A case was initiated against Novak under Part 2 of Art. 272 of the Criminal Code of Russia (illegal access to computer information).

Organization Roles 
The organization was split into different roles, the administrators, the super moderators, the moderators, vendors, VIP members and members.

The administrators served as the governing council of the group, initially made up of "reputable" vendors. They handled management decisions, long-term strategic planning and managing of users of the site. Administrators had full privileges and access to the computer servers hosting Infraud's websites.

Super Moderators oversaw subject-matter specific areas of the forums which were either part of their expertise or was part of their geographical location. They were limited to editing and deleting posts by members as well as resolving disputes. They often reviewed other vendor's products or services which was in their area of expertise.

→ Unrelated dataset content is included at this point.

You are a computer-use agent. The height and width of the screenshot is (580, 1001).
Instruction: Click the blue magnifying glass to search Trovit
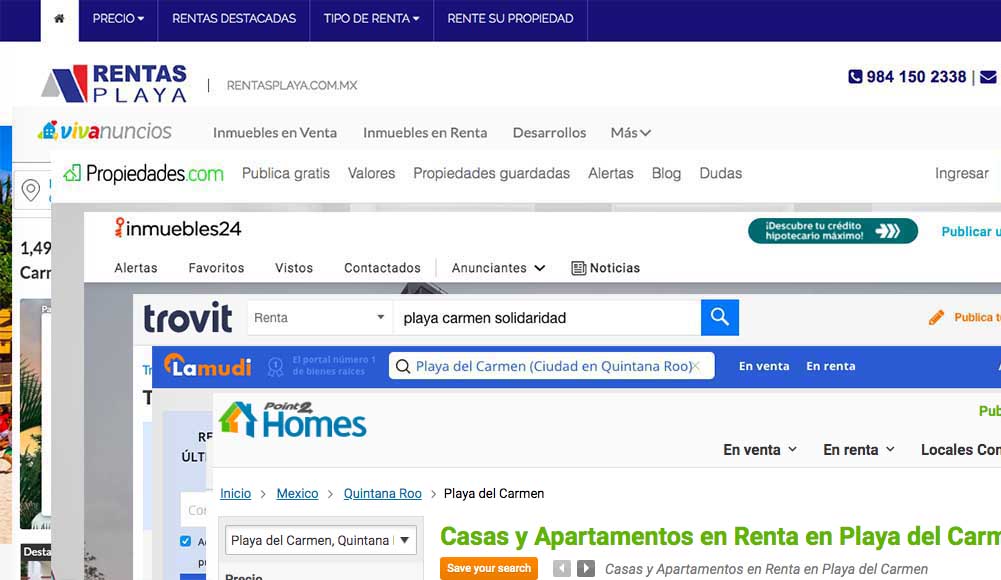[x=719, y=317]
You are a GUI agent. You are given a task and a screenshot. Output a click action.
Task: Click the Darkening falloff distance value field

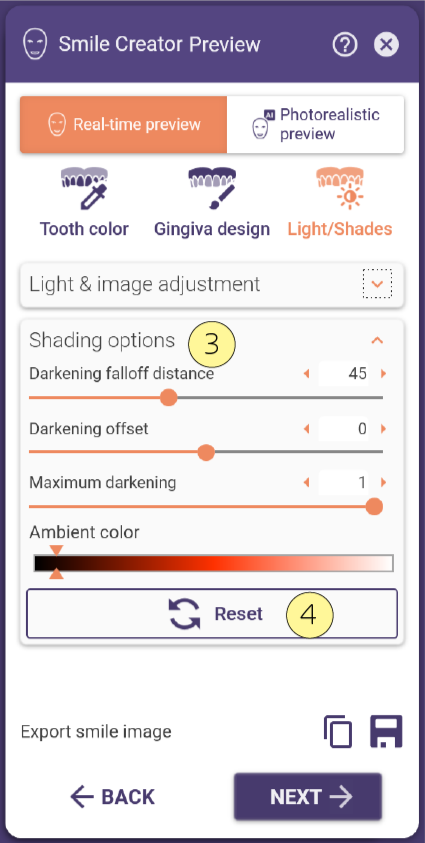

Moderators were similar to super moderators, however, they had less authority within the forums and were generally limited to moderating one or two specific sub-forums.

Vendors sold illicit product or services to other members of the organization which would usually be done through the vendor's website. Products or services would be reviewed by members to ensure that products which were purchased were of high quality and vendors of low-quality products or services did not remain in the organization.

VIP members were premiere members of the Infraud Organization. The role would be given to longstanding or notable members of the organization to distinguish them between members and vendors.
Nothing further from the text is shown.